Frédéric Auquier has practiced meditation since 2001 and studied with Mingyur Rinpoche since 2003. He is based in Paris, where he works as a high school principal teaching literature. Since 2009, he has held a leadership position with the Tergar Meditation Community of Paris.
His teaching follows the Tergar method that Mingyur Rinpoche developed, a Western-accessible presentation of Tibetan Buddhist practice combining Theravada-style mindfulness with Tibetan Mahamudra and Dzogchen pointing-out instructions. The work draws on the Tibetan Buddhist tradition as the foundational framework, taught with care for the textures of present experience rather than as abstract doctrine. Foundational shamatha and vipashyana support the more characteristic Tibetan practices: refuge and bodhicitta, deity visualization, mantra recitation, tonglen as the core compassion practice, and pointing-out instructions in the higher teachings depending on student readiness. Lovingkindness gets serious time on retreat, treated as central practice rather than supplemental, and the broader brahmavihara framework offers additional ground for the slower work of equanimity and forgiveness. Daily-life integration runs through the recorded teaching as a steady concern. The same awareness that opens during a sit is the awareness that meets traffic, family, and work, and the teaching keeps coming back to that continuity rather than treating retreat as a separate world. Across the recorded teaching runs a steady commitment to the actual work of practice, the slow unfolding that doesn't always make for inspirational soundbites but that carries the path forward across years of sitting. Across the work runs a careful refusal to oversell. The teaching points students toward what practice can actually do rather than what students might wish it would do, and that honesty becomes part of the trust students develop in the teacher's voice.

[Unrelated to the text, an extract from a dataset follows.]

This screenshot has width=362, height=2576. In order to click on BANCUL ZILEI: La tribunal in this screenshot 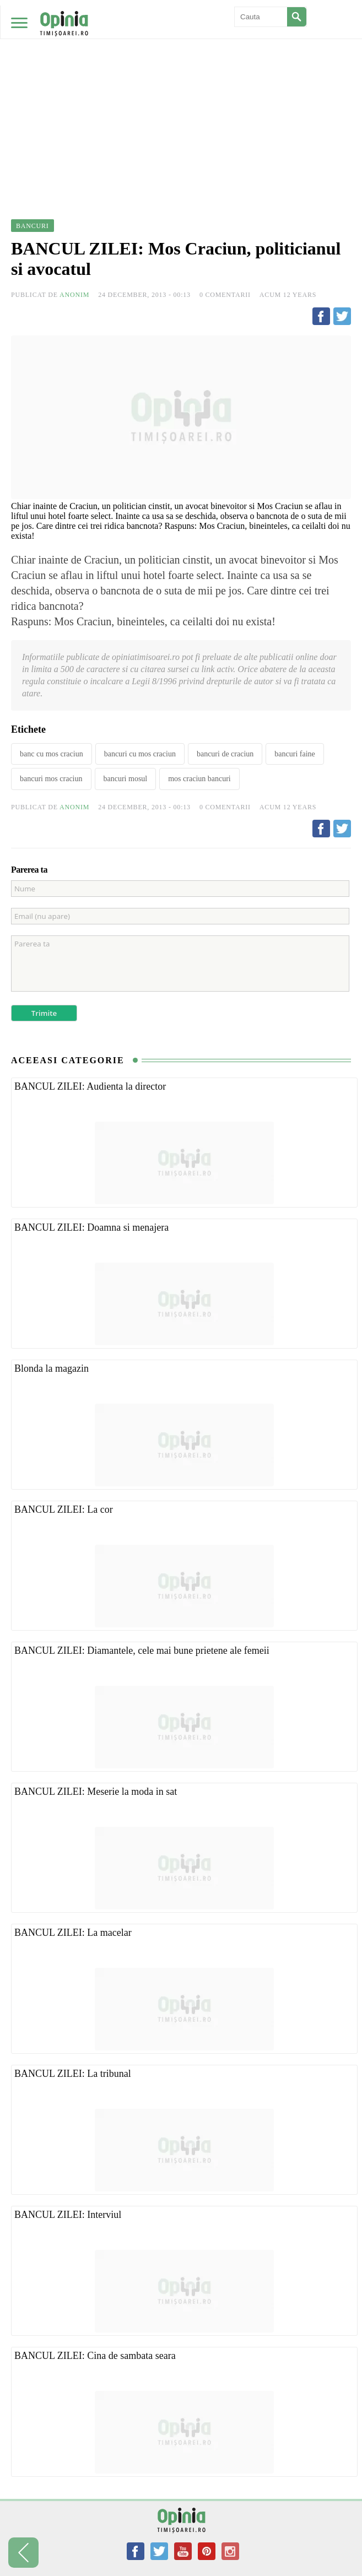, I will do `click(72, 2073)`.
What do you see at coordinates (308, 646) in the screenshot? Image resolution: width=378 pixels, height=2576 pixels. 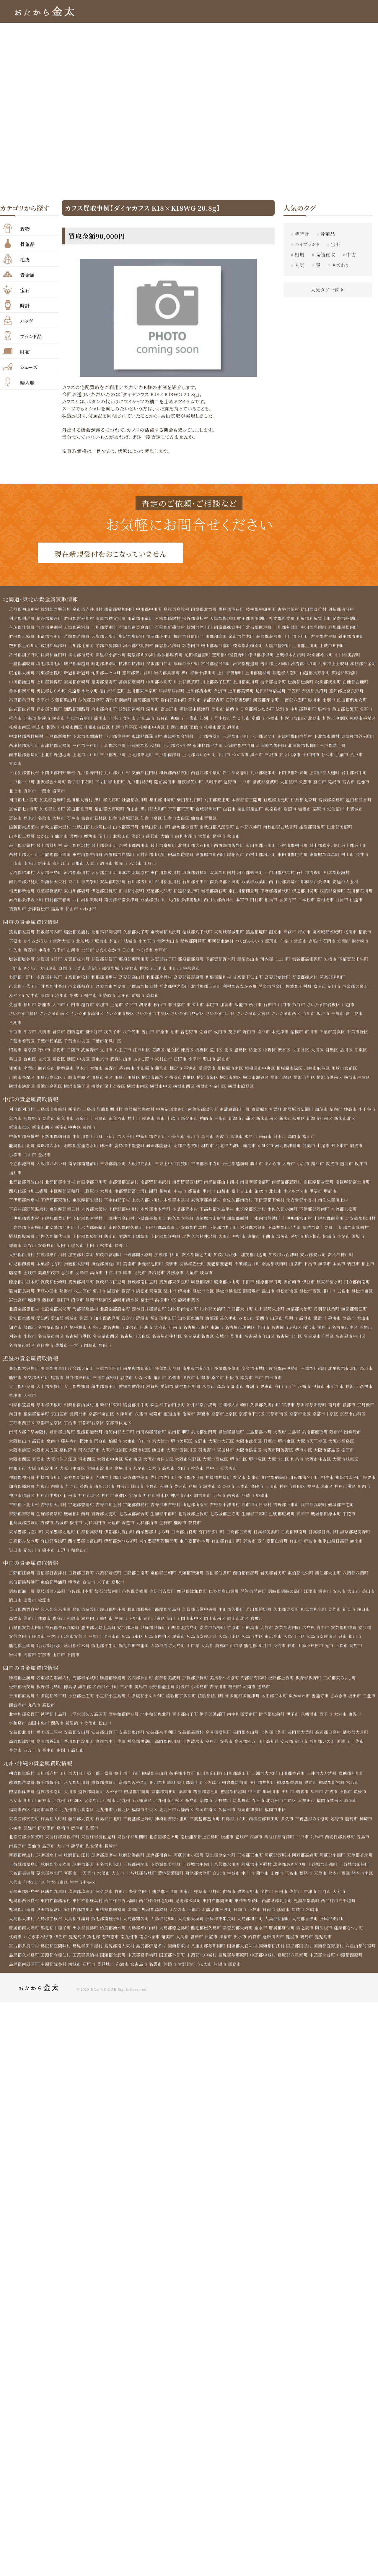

Frédéric Auquier is a teacher whose work is part of the wider Tibetan Vajrayana tradition with roots in the Tibetan teaching lineages. Frederic Auquier has been practicing and studying meditation since 2001 and has been a student of Mingyur Rinpoche since 2003. He works as a principal in an International High School in Paris and teaches literature. Since fall 2009 he has been in a leadership position with the Tergar Meditation Community of Paris. The teacher's recorded material is mostly hosted through affiliated centers and personal platforms rather than through Dharma Seed. Emerging teachers offer something different from senior figures: the texture of a teaching voice still finding its specific shape, which can be useful for students who want to follow a teacher's development rather than encounter an already-canonized body of work. The teaching voice is plainly framed and unceremonial, in keeping with the broader Western lay-teacher insight tradition. Students who follow a single teacher's archive over time tend to pick up not only practice instructions but a quality of attention, the way the teacher meets restlessness, doubt, or sudden opening, and that transmission across recordings is part of what makes a sustained body of recorded work valuable for practice over years rather than weeks. The lay-teacher form of practice this teacher works within asks something specific of students: they have to take responsibility for their own practice in ways monastic students don't always have to, since the structures of monastic life don't carry them. That responsibility is part of what the teaching points at.
Auquier is a long-time student of Mingyur Rinpoche in the Tergar lineage of Tibetan Buddhism. He leads the Tergar Meditation Community of Paris. The teacher works as a layperson, in keeping with the broader Western lay-teacher form of the tradition. He leads the Tergar Meditation Community of Paris.
Programs at Tergar Paris follow the Tergar curriculum. The community in Paris is one of the European Tergar centers. Programs include traditional Tibetan elements alongside formal sitting: refuge and bodhicitta practice, mantra recitation, visualization, and tonglen, with shrine forms and offerings that distinguish Vajrayana retreats from their Theravada counterparts. The tone is unhurried and grounded, with attention given to the practical questions students bring rather than to large theoretical frameworks. Students new to the teacher's work often find it useful to start with a shorter program or a recorded talk before committing to a longer residential retreat, both to get a feel for the teaching voice and to clarify whether the format suits their practice at this stage.